* start Document extract *

Improving precision score by applying weight matrix to cross_entropy loss function?

Hello fellow Pytorchers!

I am working on a CNN to make directional predictions of a market based on a visual representation of the recent market state. The model can make three classifications, down, zero and up. I use the torch.nn.functional.cross_entropy function to determine the loss, which does its job.

However, for practical purposes I want to specifically optimize the precision score of the up and down predictions. To do this, I need to penalize up-predictions that are actually down harder than misclassified zero-predictions for example. I have an evenly distributed set of labels and I know I can apply loss_weight to force more zero-predictions, which slightly improves the precision scores for the up and down predictions.

However, I am looking to apply a weight matrix instead of a vector to more specifically dictate loss, looking to further improve precision. Example of such a matrix would be the following:

image,
where 0<a<b<1

Is there any built-in functionality for this in Pytorch, or does this require me to do tinkering ‘under the hood’?

Cheers!

I’m not sure how your actual prediction look like, but assuming they would have the same shape as your weight matrix, you could simply multiply both before calling loss.backward().

Let me know, if that would work!

Thanks for the reply!

I will clarify a little. The output_logits in the code below are torch.Size([128, 3]), a vector of 3 logit probabilities for every observation. My adjusted loss weights loss_mod is a 3*3 matrix.

* end Document extract *
* start Recorded data *

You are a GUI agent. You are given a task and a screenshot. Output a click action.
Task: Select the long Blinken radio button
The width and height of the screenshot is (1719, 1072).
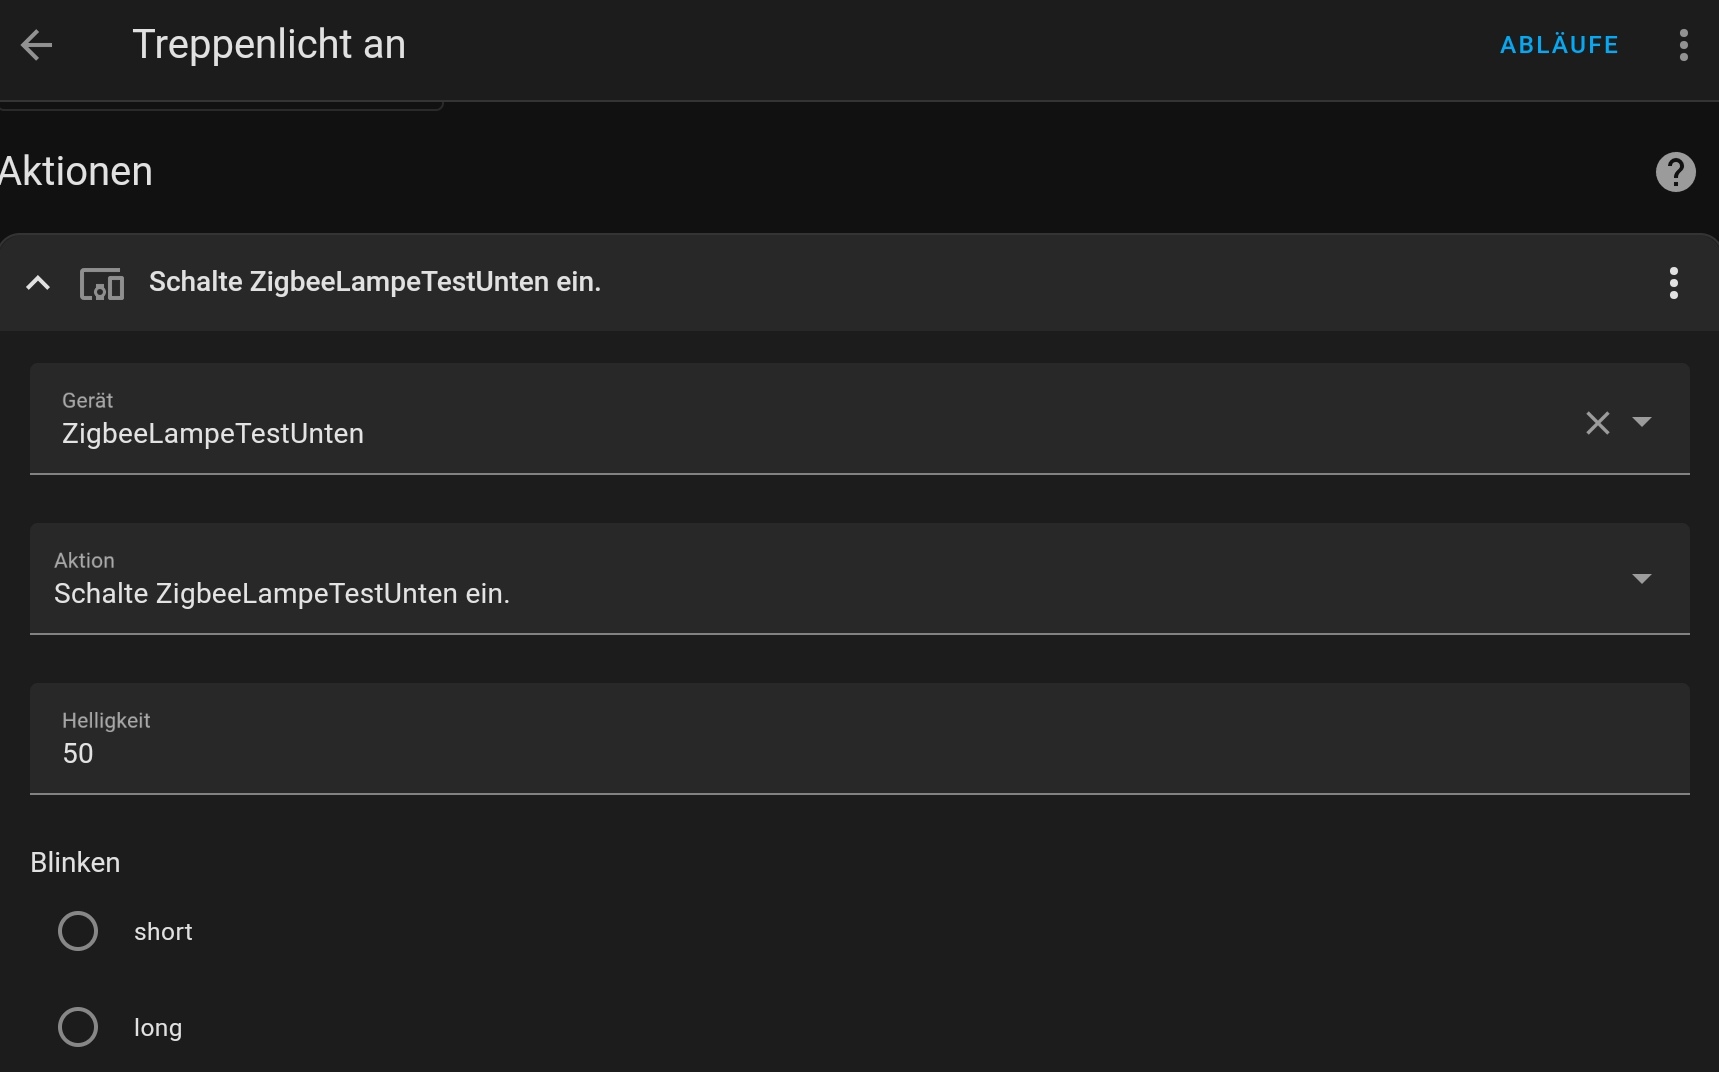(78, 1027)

* end Recorded data *
* start Recorded data *

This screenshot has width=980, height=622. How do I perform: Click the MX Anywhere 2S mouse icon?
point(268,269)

* end Recorded data *
* start Recorded data *

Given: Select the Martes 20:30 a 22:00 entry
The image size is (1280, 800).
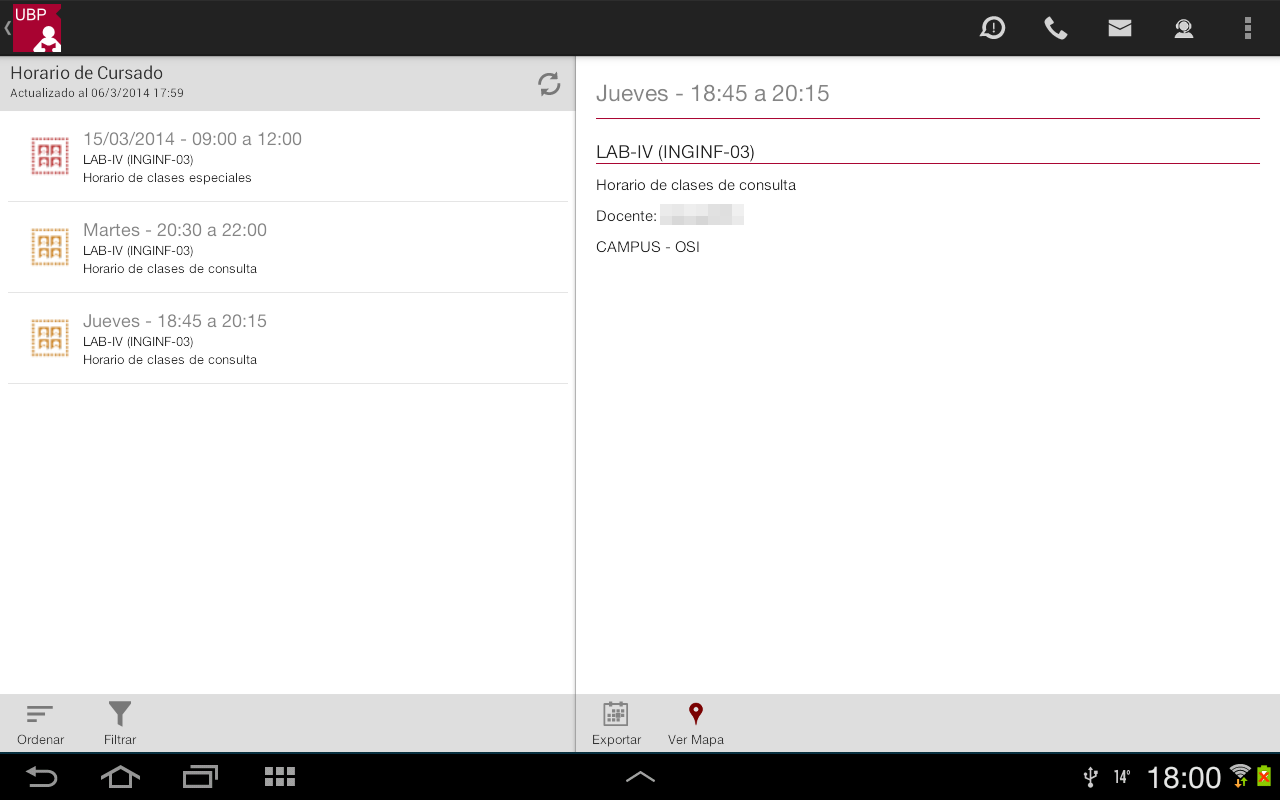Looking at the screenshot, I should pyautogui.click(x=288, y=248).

* end Recorded data *

- [Jobs]:
- A) Answer these about the forum thread on weighting cross-entropy loss, one line each:
(i) What three classifications can the model make?
(ii) What condition is placed on a and b in the weight matrix?
(iii) What is the size of output_logits?
- B) In the records, rename "mouse" to "pointer", starting at the line that has "This screenshot has" and stopping after the line that has "point(268,269)". Give only those lines again, with nothing else changed.

- [Task-by-task outputs]:
- A)
(i) Down, zero and up.
(ii) 0<a<b<1
(iii) torch.Size([128, 3])

- B)
This screenshot has width=980, height=622. How do I perform: Click the MX Anywhere 2S pointer icon?
point(268,269)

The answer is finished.